Dataset extract
== Segment start ==

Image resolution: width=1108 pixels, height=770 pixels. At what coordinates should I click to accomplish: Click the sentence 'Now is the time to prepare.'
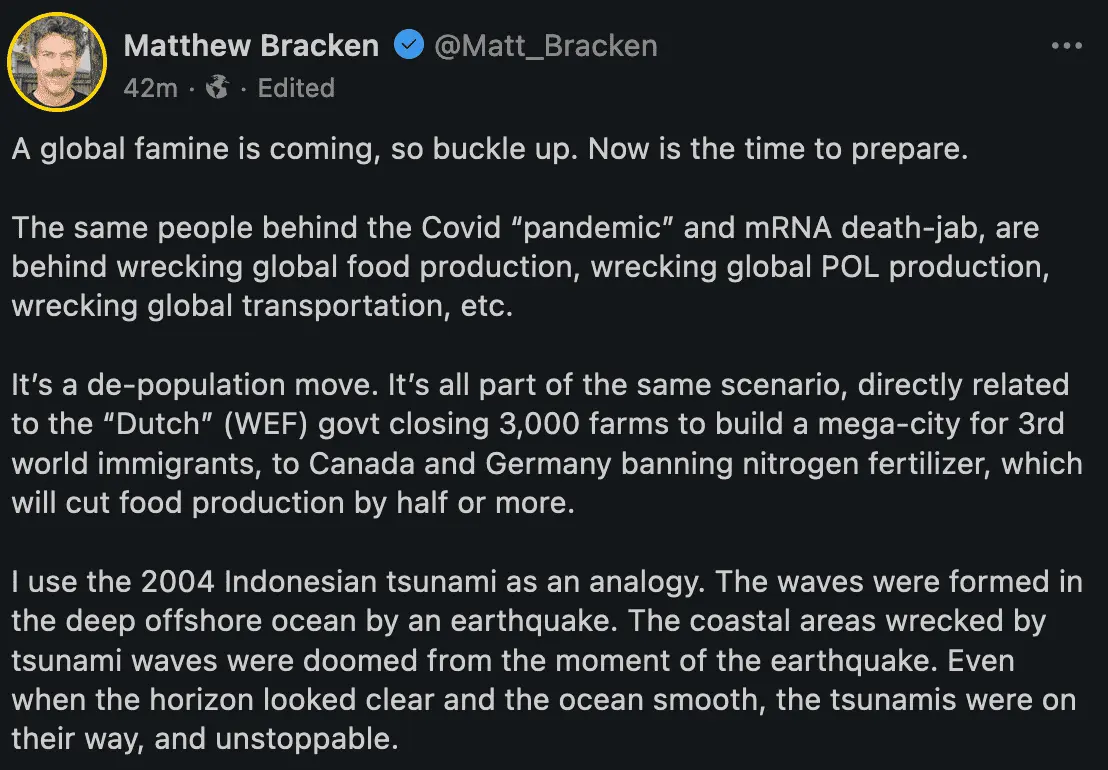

== Segment end ==
== Segment start ==

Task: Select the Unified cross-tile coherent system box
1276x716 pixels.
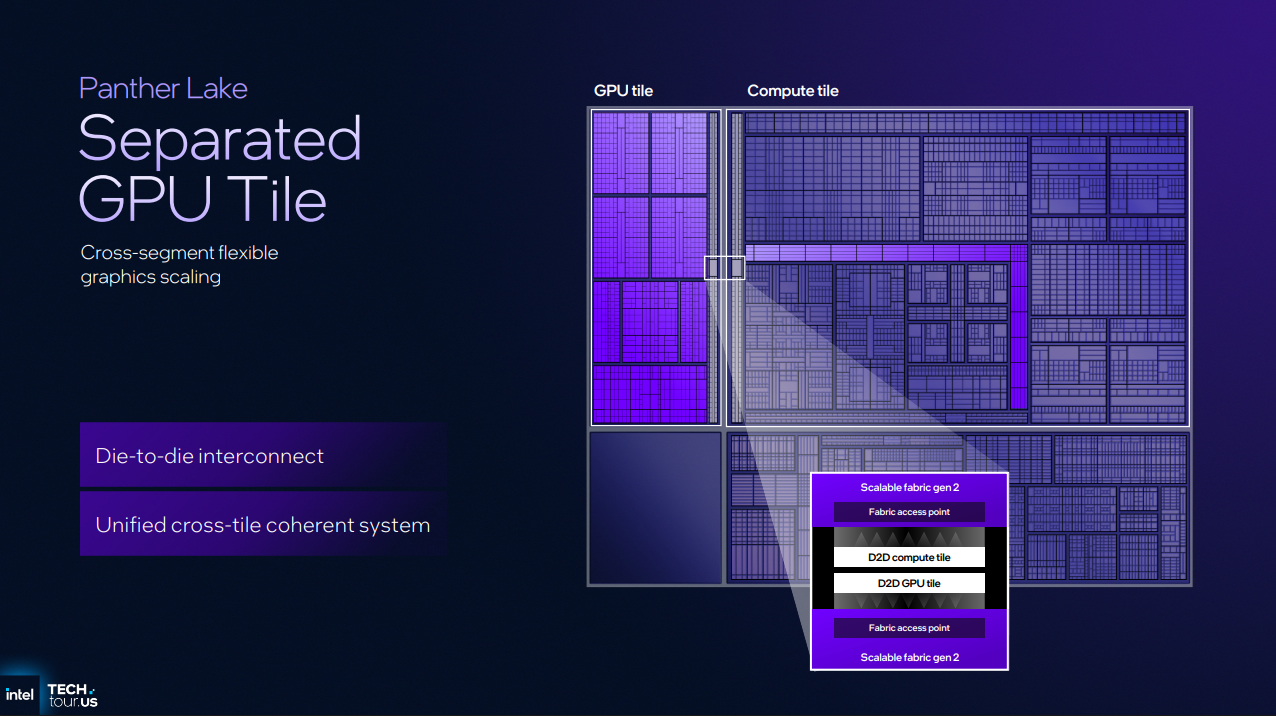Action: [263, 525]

== Segment end ==
== Segment start ==

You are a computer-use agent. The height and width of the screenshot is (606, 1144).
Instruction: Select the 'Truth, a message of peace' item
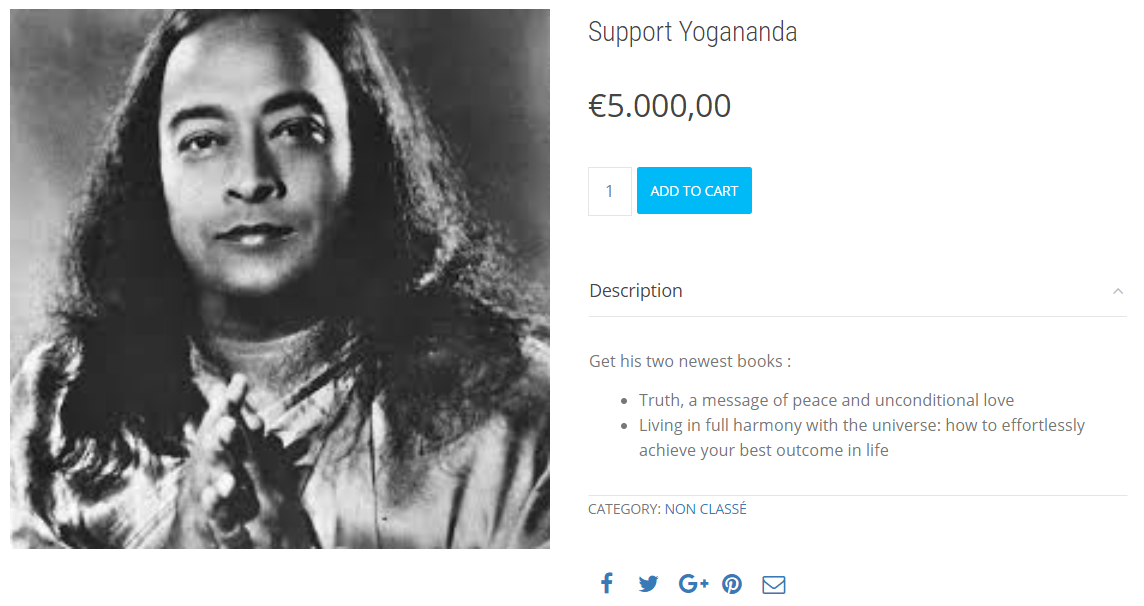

== Segment end ==

Required action
Your response should contain each line of the entries above that holds the string "Select".

Output below
Task: Select the Unified cross-tile coherent system box
Instruction: Select the 'Truth, a message of peace' item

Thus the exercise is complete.